------ Supplied records
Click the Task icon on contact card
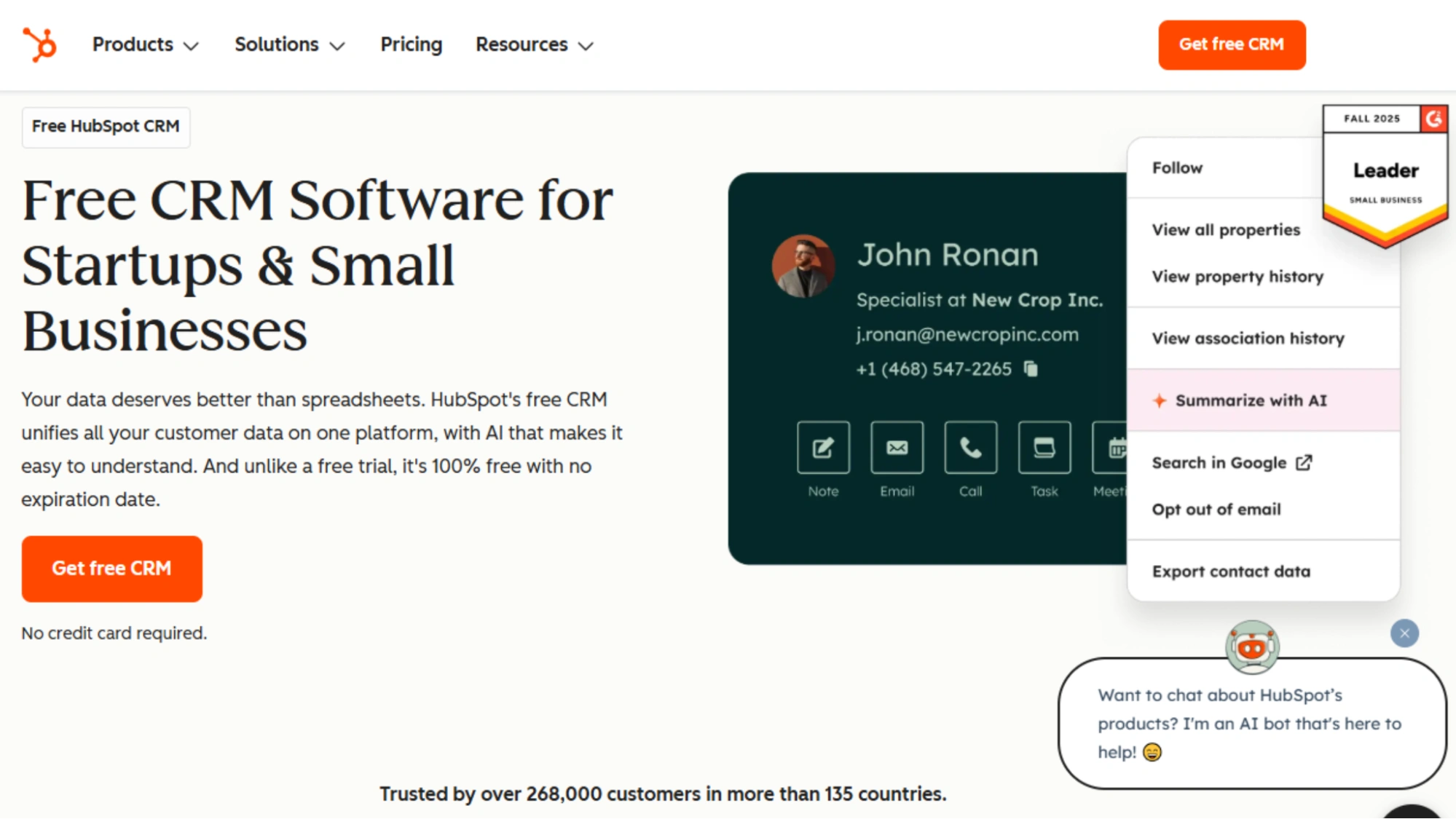The image size is (1456, 819). coord(1044,447)
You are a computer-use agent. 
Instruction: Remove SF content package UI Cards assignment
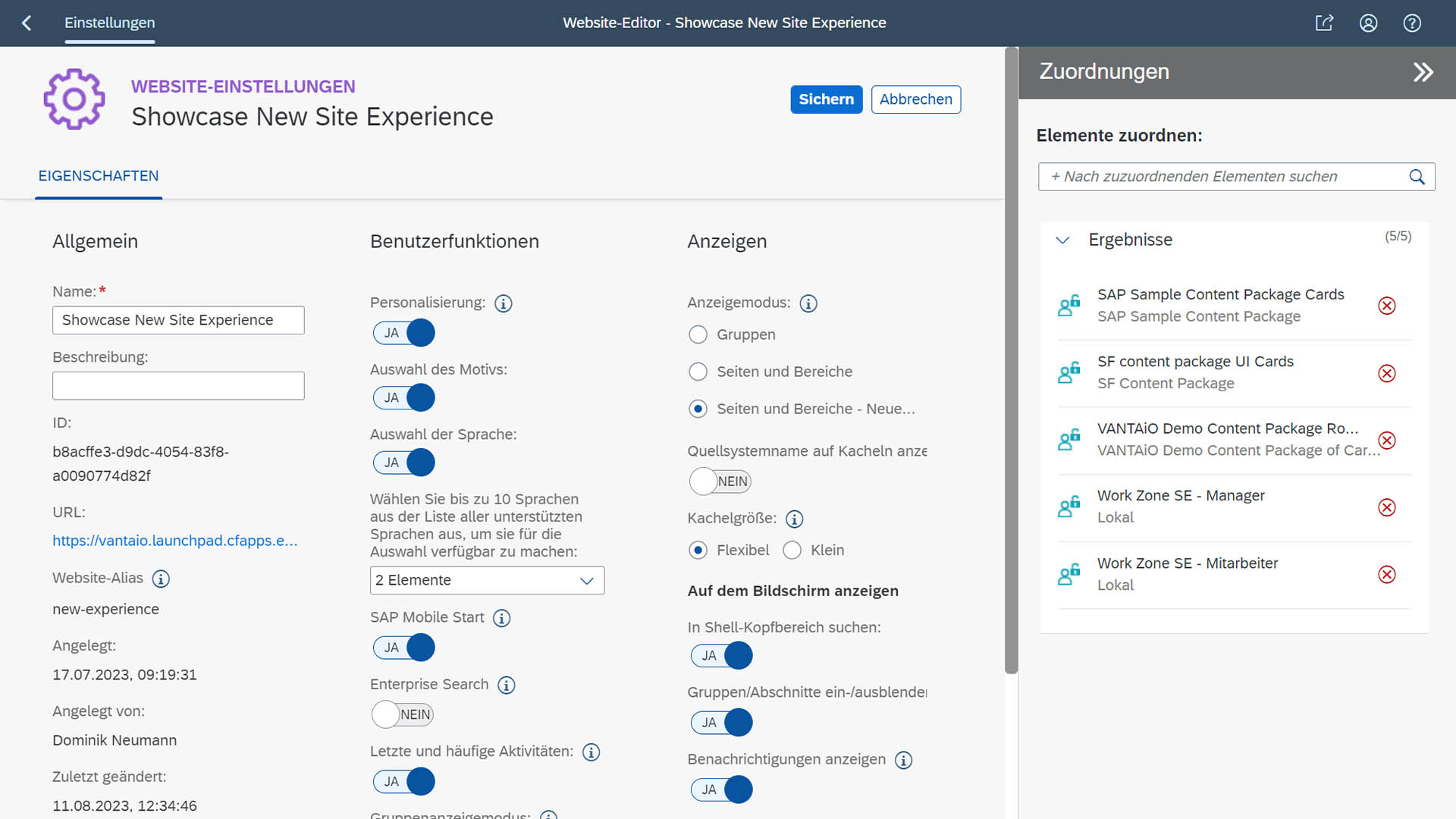tap(1387, 373)
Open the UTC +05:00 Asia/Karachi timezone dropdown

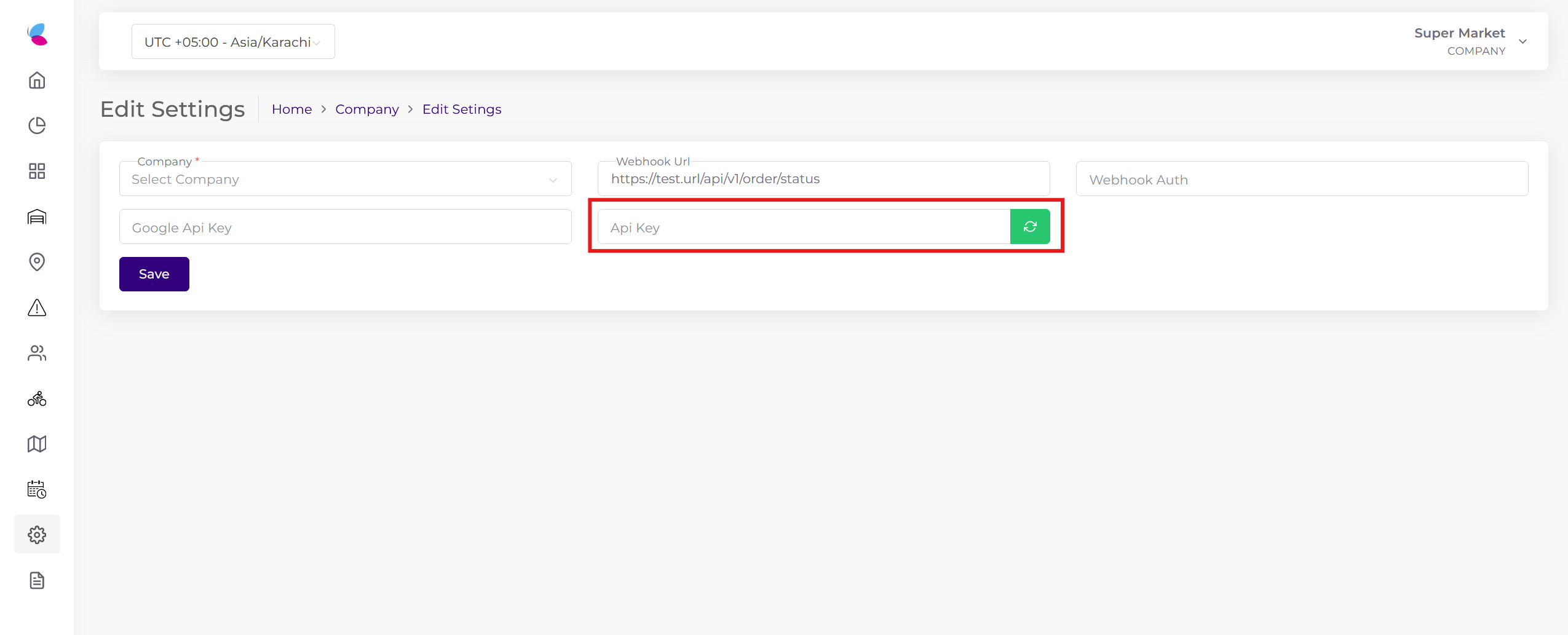(x=232, y=41)
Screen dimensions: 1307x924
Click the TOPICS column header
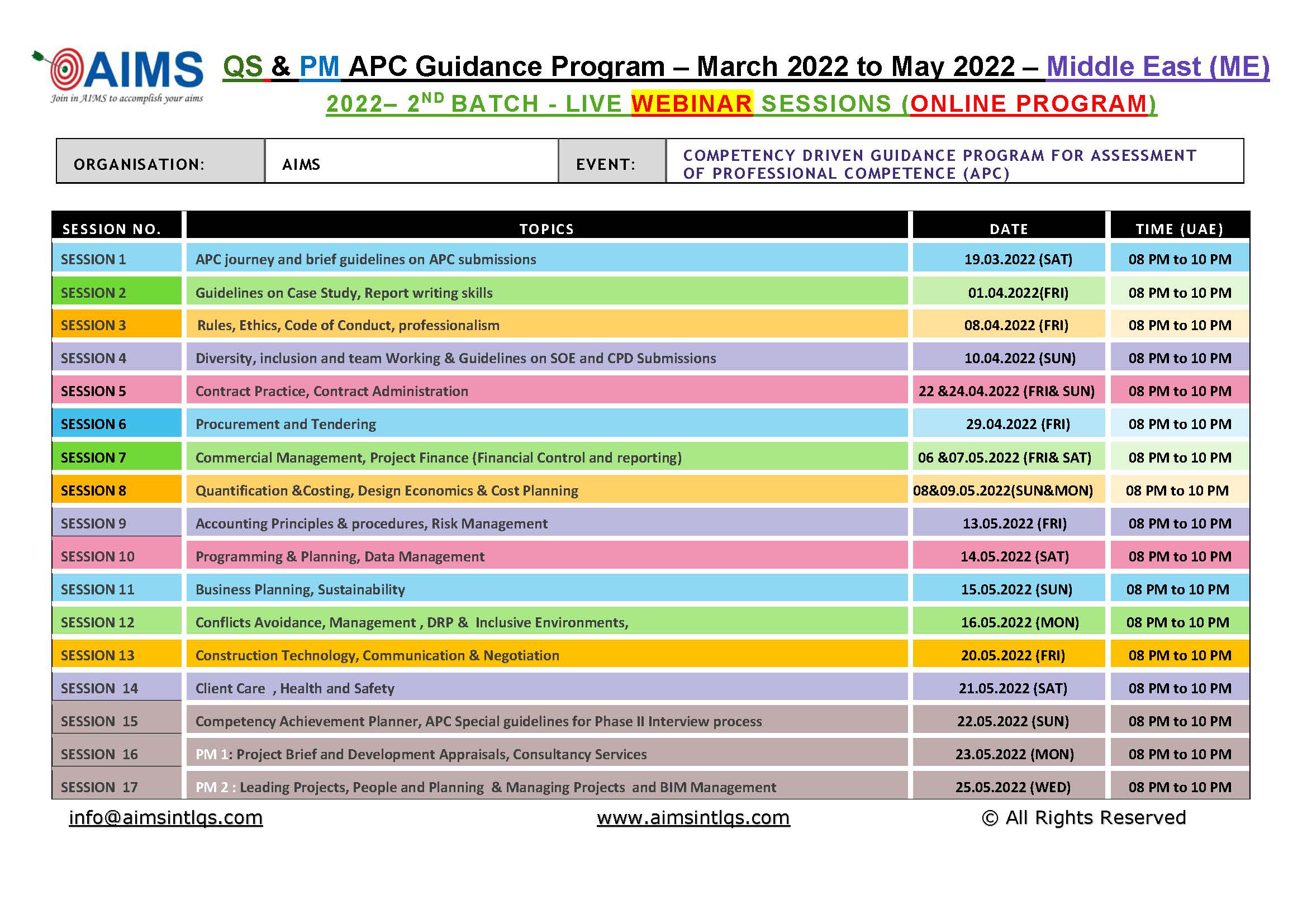point(546,228)
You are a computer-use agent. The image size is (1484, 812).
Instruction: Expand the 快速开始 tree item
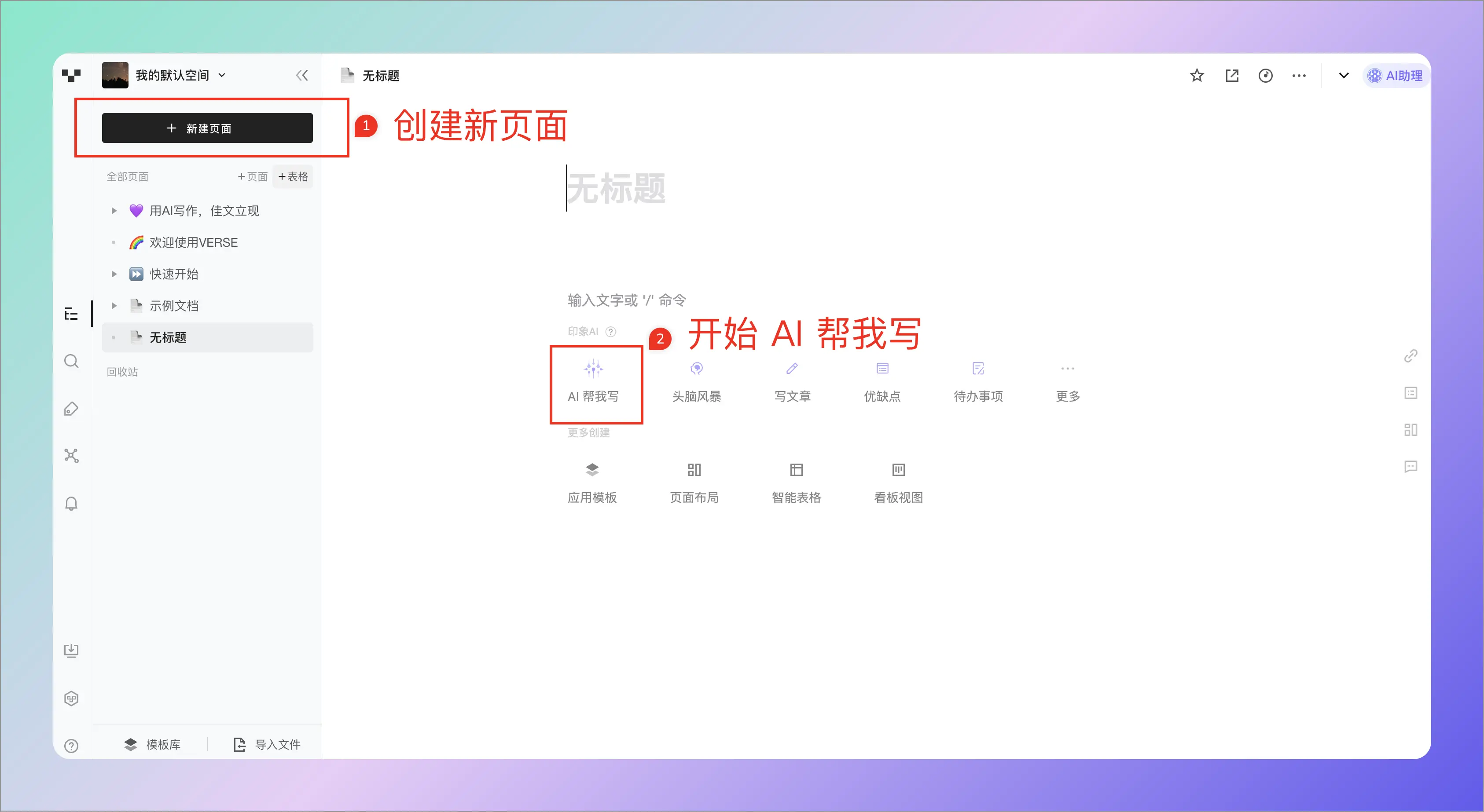coord(114,274)
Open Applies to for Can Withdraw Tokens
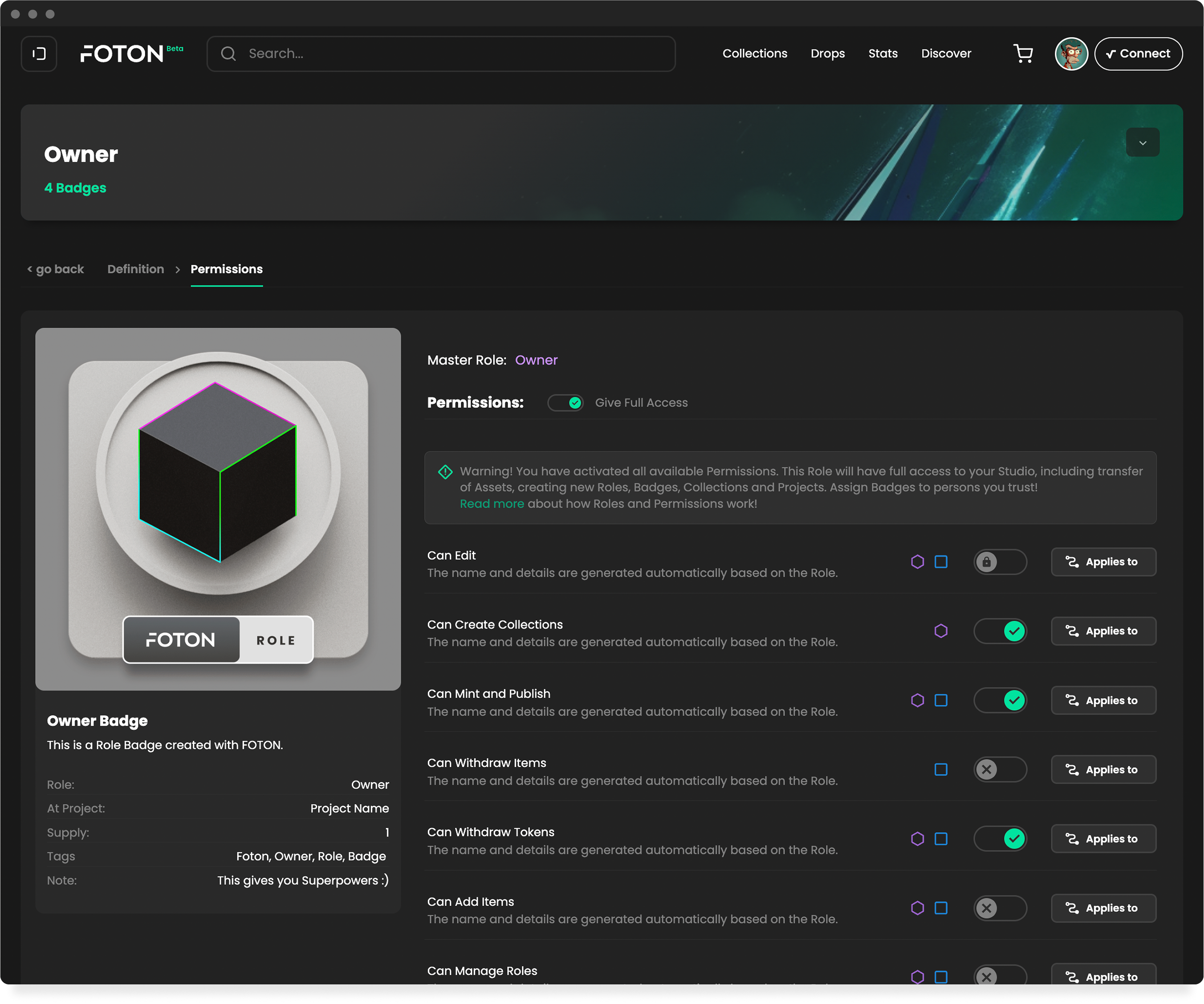The width and height of the screenshot is (1204, 1004). pyautogui.click(x=1103, y=839)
------------
Although the material contains pictures, only the lines are to be written out, exactly as they stand.

(Exercise result):
Click the Task icon on contact card
The image size is (1456, 819). coord(1044,447)
You are a computer-use agent. 
Instruction: Remove SF content package UI Cards assignment
tap(1387, 373)
Open the UTC +05:00 Asia/Karachi timezone dropdown

(x=232, y=41)
Screen dimensions: 1307x924
Click the TOPICS column header
point(546,228)
You are a computer-use agent. The image size is (1484, 812).
Instruction: Expand the 快速开始 tree item
coord(114,274)
Open Applies to for Can Withdraw Tokens
The width and height of the screenshot is (1204, 1004). pyautogui.click(x=1103, y=839)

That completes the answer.